• DATA ROWS
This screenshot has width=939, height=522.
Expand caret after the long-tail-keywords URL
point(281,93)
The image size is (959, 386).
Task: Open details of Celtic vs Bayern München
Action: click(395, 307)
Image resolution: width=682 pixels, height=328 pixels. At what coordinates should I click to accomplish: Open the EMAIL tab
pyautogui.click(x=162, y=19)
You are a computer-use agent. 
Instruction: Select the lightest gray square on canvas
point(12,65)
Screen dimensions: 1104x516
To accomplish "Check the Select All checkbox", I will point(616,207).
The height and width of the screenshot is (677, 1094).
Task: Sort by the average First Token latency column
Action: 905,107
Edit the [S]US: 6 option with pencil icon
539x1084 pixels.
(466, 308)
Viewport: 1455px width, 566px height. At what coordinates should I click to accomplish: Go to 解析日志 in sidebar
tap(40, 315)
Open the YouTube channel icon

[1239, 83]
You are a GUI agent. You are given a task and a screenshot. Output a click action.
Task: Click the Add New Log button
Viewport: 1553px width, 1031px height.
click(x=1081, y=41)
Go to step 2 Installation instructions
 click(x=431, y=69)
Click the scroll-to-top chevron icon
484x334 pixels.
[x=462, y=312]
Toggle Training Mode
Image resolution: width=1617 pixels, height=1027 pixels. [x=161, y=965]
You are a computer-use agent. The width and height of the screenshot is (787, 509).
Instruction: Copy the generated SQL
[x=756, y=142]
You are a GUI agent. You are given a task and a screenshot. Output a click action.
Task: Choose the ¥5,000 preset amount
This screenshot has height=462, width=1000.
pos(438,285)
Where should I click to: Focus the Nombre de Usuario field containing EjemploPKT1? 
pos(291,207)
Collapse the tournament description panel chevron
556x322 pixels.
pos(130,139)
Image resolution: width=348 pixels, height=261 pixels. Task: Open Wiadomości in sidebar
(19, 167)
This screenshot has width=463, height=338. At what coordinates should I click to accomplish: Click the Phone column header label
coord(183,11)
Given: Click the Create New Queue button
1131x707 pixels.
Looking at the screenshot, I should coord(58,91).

• DO THIS
Locate each line in the data above that contains the string "point", and copy those lines in full.

• EXERCISE ANSWER
point(281,93)
point(12,65)
To accomplish "Check the Select All checkbox", I will point(616,207).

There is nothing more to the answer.